Taraflar arasındaki uyuşmazlığa konu ihlâl, bu tabloda, "İletim sistemine doğrudan bağlı tüketiciler ve dağıtım lisansına sahip tüzel kişilerin İletim Sisteminin her bir ölçüm noktasında çekecekleri endüktif reaktif enerjinin/verecekleri kapasitif reaktif enerjinin, aktif enerjiye oranının ilgili mevzuata uygun olmaması" olarak tanımlanmış olup, tabloda bu ihlâlin karşısında, " kullanıcının o ayki sistem kullanım fiyatına göre hesaplanan bedelin %50"si oranında ceza uygulanır. Ceza 00.00-24.00 saatleri arasında bir defadan fazla uygulanmayacaktır. " şeklinde ceza yaptırımına yer verilmiştir.

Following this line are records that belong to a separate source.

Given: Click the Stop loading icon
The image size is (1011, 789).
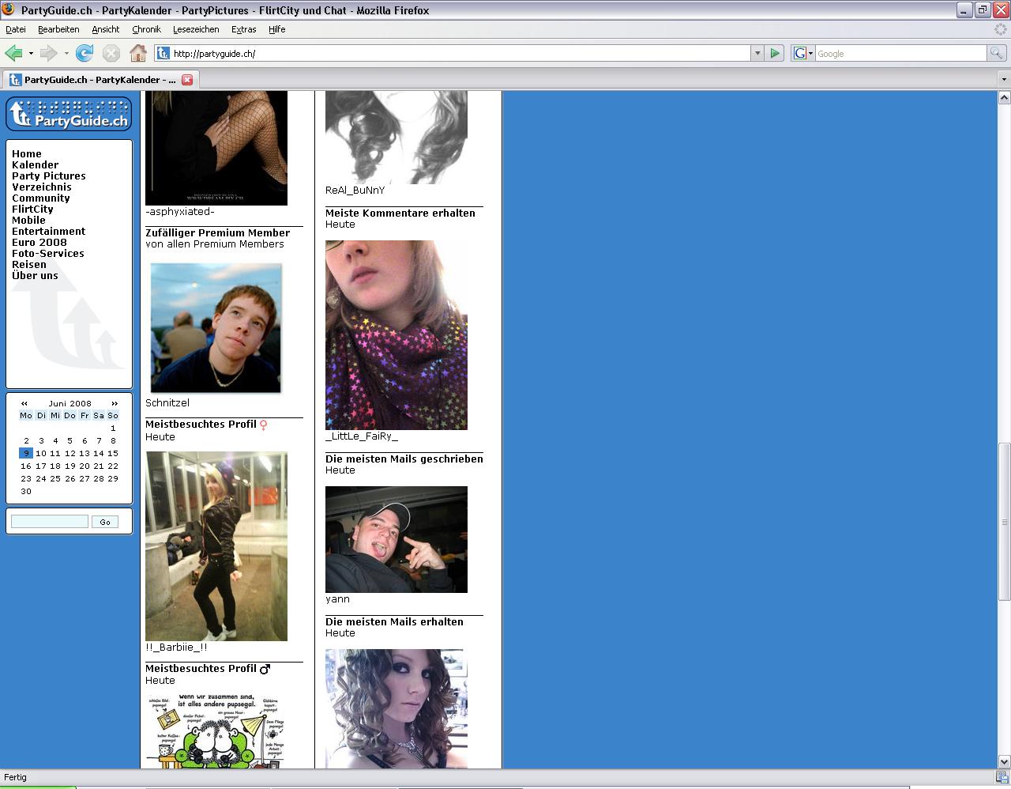Looking at the screenshot, I should [111, 53].
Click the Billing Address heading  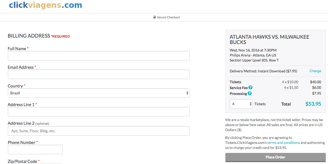pyautogui.click(x=29, y=36)

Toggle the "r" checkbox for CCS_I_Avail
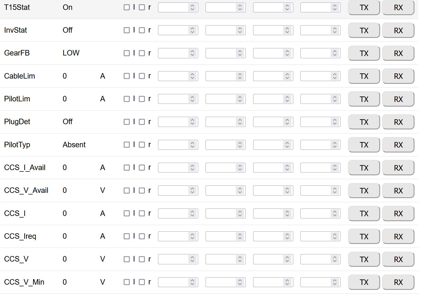point(142,168)
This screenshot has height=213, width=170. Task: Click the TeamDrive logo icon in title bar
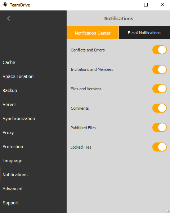coord(5,5)
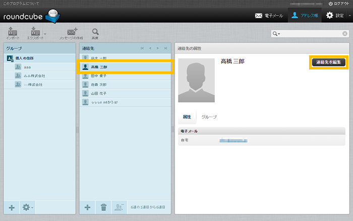Screen dimensions: 353x221
Task: Open the search options magnifier dropdown
Action: tap(276, 34)
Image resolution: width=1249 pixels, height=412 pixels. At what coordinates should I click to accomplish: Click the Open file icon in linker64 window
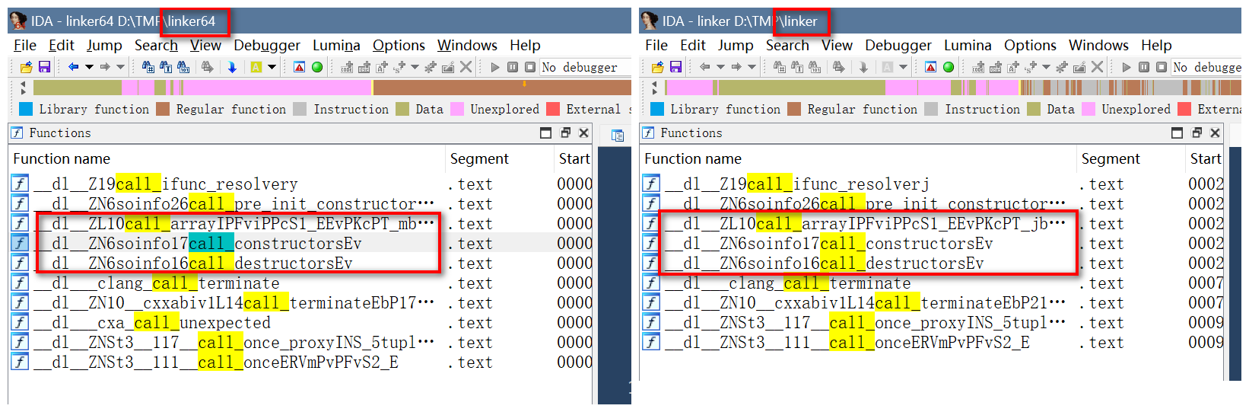[27, 68]
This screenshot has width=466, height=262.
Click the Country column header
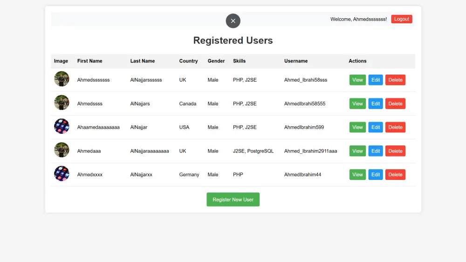pyautogui.click(x=188, y=61)

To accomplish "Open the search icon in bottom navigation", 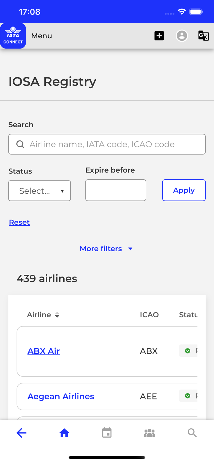I will (x=192, y=433).
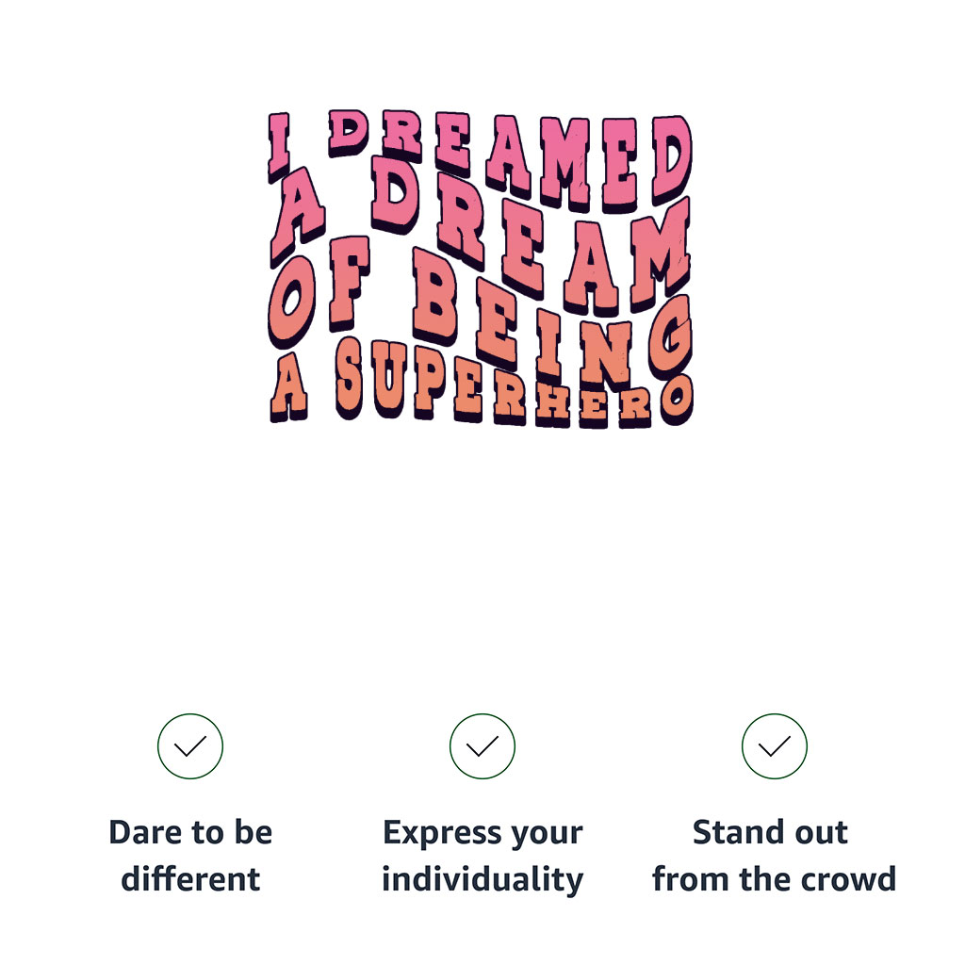Screen dimensions: 965x965
Task: Click the word 'different' in the left caption
Action: coord(190,879)
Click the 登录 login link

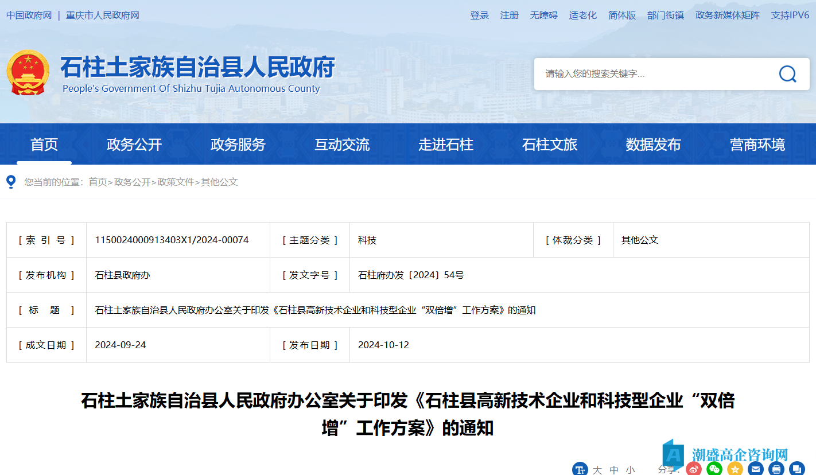point(480,15)
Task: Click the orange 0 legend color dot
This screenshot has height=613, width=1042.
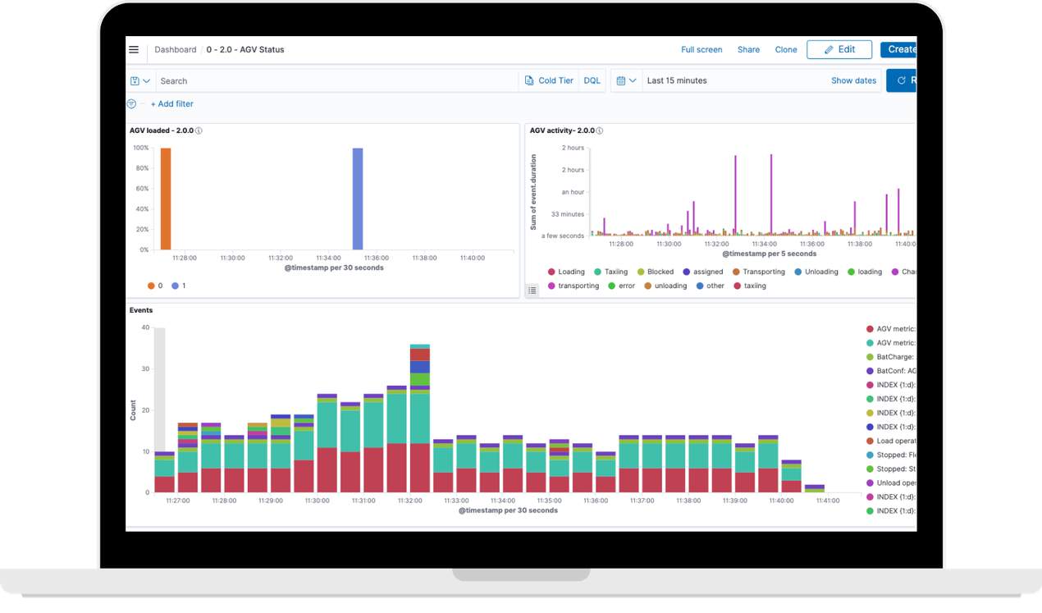Action: pyautogui.click(x=151, y=286)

Taraflar arasındaki 20.11.2003 tarihli sözleşmede kararlaştırıldığı üzere, kullanıcı davacı tarafından iletim sisteminin her bir ölçüm noktasında çekeceği endüktif reaktif enerjinin/vereceği kapasitif reaktif enerjinin, aktif enerjiye oranının ilgili mevzuata uygun olmaması durumunda, davalı ....tarafından uyarıda bulunulması, uyarıya verilen süreye rağmen ihlâlin sona erdirilmemesi durumunda ikinci bir uyarı yapılmasına ve süre verilmesine gerek kalmaksızın cezai şartın uygulanması gerekmektedir.

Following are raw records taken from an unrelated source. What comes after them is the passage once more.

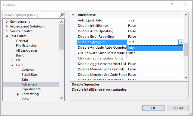Click the Cancel button
The image size is (193, 116).
pyautogui.click(x=178, y=108)
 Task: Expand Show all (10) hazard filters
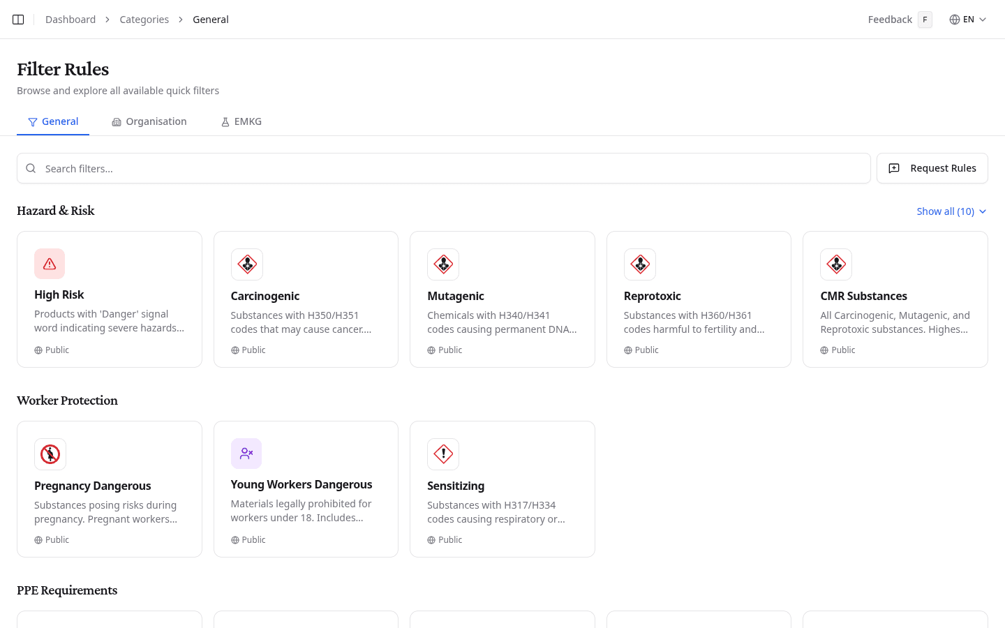tap(951, 211)

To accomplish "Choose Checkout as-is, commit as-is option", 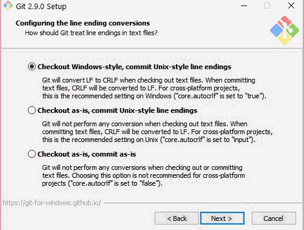I will tap(32, 154).
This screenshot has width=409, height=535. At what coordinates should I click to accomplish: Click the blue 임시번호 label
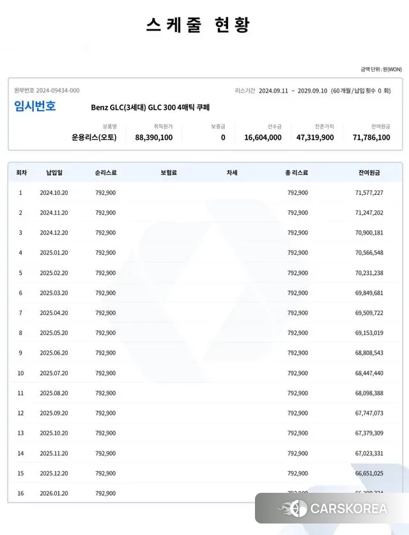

Somut olayda, davalı ... tarafından ilk ihlâlin gerçekleşmesi durumunda, sözleşmeye uygun bir uyarının yapıldığı yönünde herhangi bir savunma ileri sürülmemiştir.
Öte yandan, gerekçeli karar başlığında, 25.09.2013 olan dava tarihinin, 16.09.2014 olarak yazılmış olması, HMK"nın 304. maddesi uyarınca tarafların başvurusu üzerine veya re"sen düzeltilmesi mümkün maddi hata olarak kabul edilmiştir.
Bu açıklamalara ve dosyadaki yazılara, kararın dayandığı delillerle gerektirici sebeplere, delillerin takdirinde bir isabetsizlik bulunmamasına göre, davalı vekilinin temyiz itirazları yerinde görülmemiştir.
SONUÇ : Yukarıda açıklanan nedenlerle, davalı vekilinin tüm temyiz itirazlarının reddiyle usul ve kanuna uygun bulunan hükmün ONANMASINA, aşağıda yazılı onama harcının temyiz edenden alınmasına, kararın tebliğinden itibaren 15 gün içerisinde karar düzeltme yolu açık olmak üzere, 30.11.2015 tarihinde oybirliğiyle karar verildi.